Bizi sosyal medyadan takip edin
blank
Avatarı
Ihlas Haber Ajansı tarafından
20 Kasım, 2025 20:52 tarihinde yayınlandı
Okuma Süresi: 1dk
Yorum: 0

Samanlıkta işlenen cinayetle ilgili yargılama devam etti

Kastamonu’da samanlıkta balta ile öldürüldükten sonra çuvala koyup dereye atılan vatandaşın vefatıyla olayıyla ilgili sanıkların yargılanmasına devam edildi.
Olay, 17 Temmuz 2023 tarihinde Kastamonu’nun Merkez ilçesine bağlı Ahlat köyünde meydana geldi. Edinilen bilgiye nazaran, meskenden ayrıldıktan sonra bir daha kendisinden haber alınamayan 57 yaşındaki Satı Doğruoğlu’nun cenazesi, Kastamonu Vilayet Jandarma Komutanlığı grupları tarafından dere yatağında, çuval içerisinde bulundu. Takımlar, çuvalın izlerinin köyün yaklaşık 300 metre yakınındaki Behice Ç.’ye ilişkin konutun samanlığına kadar devam ettiğini tespit etti. Jandarma grupları, samanlıkta yaptıkları incelemede, 57 yaşındaki Satı Doğruoğlu’nun balta ile öldürüldükten sonra cesedinin çuvala koyulduğu ve sürüklenerek dereye atıldığını belirledi. Olayın akabinde gözaltına alınan Behice Ç. ile eşi Bayram Ç. ve oğlu Ümit Ç., isimli makamlarca tutuklandı.

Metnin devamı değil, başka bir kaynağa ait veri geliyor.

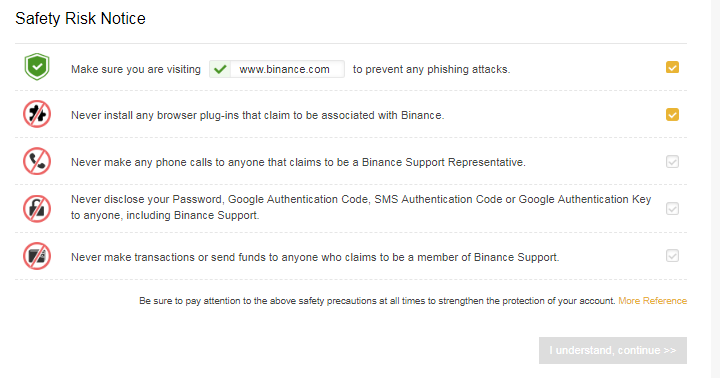Open the More Reference link
The width and height of the screenshot is (720, 378).
[x=652, y=301]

Olayın akabinde şüpheliler hakkında "kasten öldürme" hatasından açılan dava, Kastamonu Ağır Ceza Mahkemesinde görülmeye devam etti. Duruşma salonunda tutuksuz yargılanan sanıklar Bayram Ç., Ümit Ç. ile maktulün yakınları ve taraf avukatları hazır bulundu. Bakırköy Ruh ve Hudut Hastalıkları Hastanesine sevk edilen tutuklu sanık Behice Ç. ise duruşmaya katılamadı.
Duruşmada savunma yapan Bayram Ç. ile oğlu Ümit Ç. hatasız olduklarını söyleyerek, beraatlarını talep etti.

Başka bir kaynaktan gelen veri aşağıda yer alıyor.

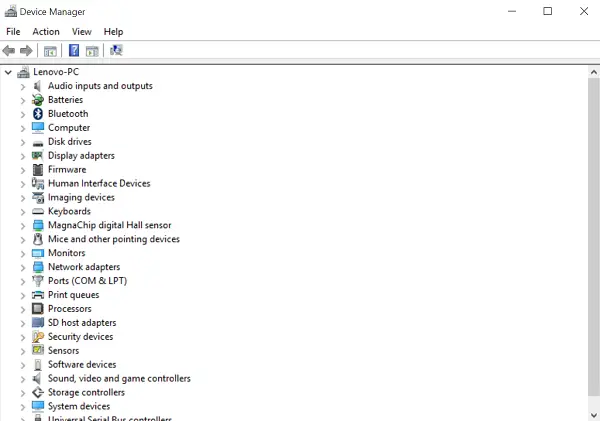Expand the Network adapters node
The image size is (600, 421).
click(x=23, y=268)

Behice Ç.’nin avukatı Hasret Çiftçi ise, müvekkilin taciz edilmek istendiği sırada baltayla kendisini savunduğunu ve bu sebeple en üst düzeyde tahrik kararlarının uygulanması gerekğini belirterek, "Olay yasal müdafaadır, bu farklı, birde tahrik indirimi verilmesi zaruridir. Müvekkilim, 2,5 yıldır cezaevindedir. Yargılamanın uzamasından kendisinin de bir kusuru ya da kabahati yoktur. Şu etapta kanıtlar toplanmıştır, kanıt karartma durumu, kaçma kuşkusu yoktur. Kendisi konut kadınıdır. Tüm bu konular göz önüne alınarak müvekkilimin isimli denetim kuralıyla tahliye edilmesini talep ederiz" dedi.
Mahkeme heyeti, Behice Ç.’nin İstanbul İsimli Tıp 4. İhtisas Konseyinde cezai ehliyetinin olup olmadığına dair rapor alınmasını ve bu raporun dönüşünün beklenmesini kararlaştırarak, duruşmayı ileri bir tarihe erteledi.